┏━━

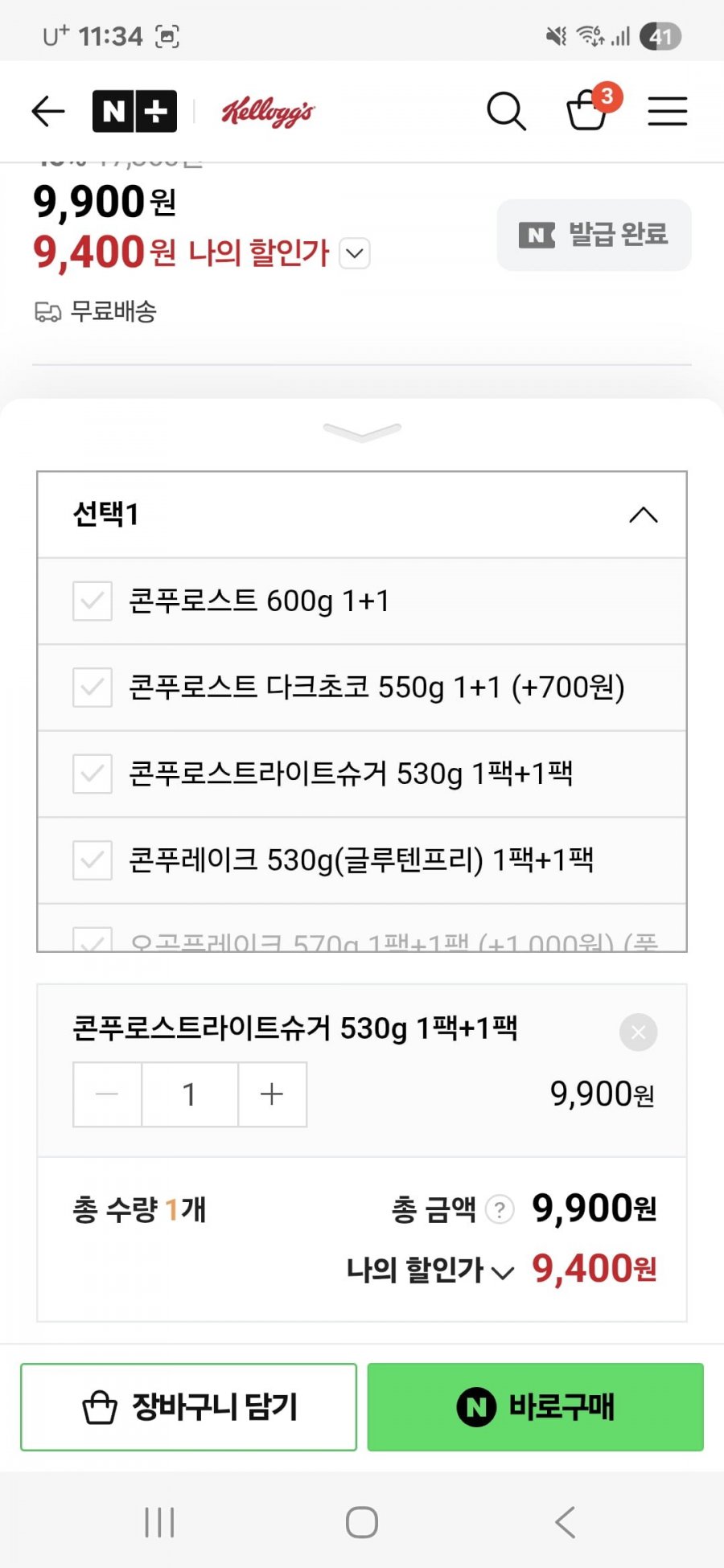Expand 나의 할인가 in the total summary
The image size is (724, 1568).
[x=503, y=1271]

┗━━
┏━━

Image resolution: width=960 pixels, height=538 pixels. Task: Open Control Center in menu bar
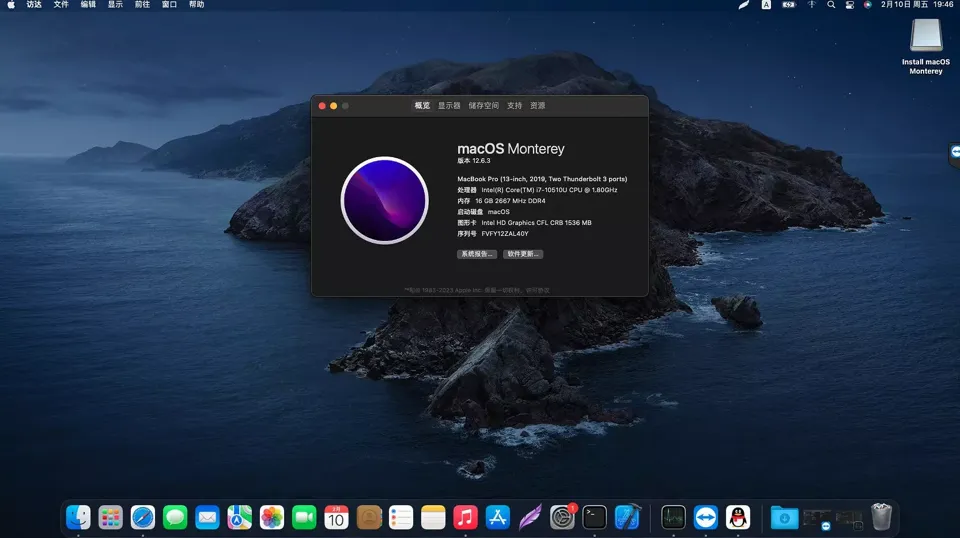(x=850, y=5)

┗━━

Starting at the listing line that has "Expand 나의 할인가 in the total summary" and ending after the line that has "[x=503, y=1271]", write those lines out again with "total summary" changed to "order summary" and everything else kept the same. Do not include the pictures.

**TASK RESULT:**
Expand 나의 할인가 in the order summary
The image size is (724, 1568).
[x=503, y=1271]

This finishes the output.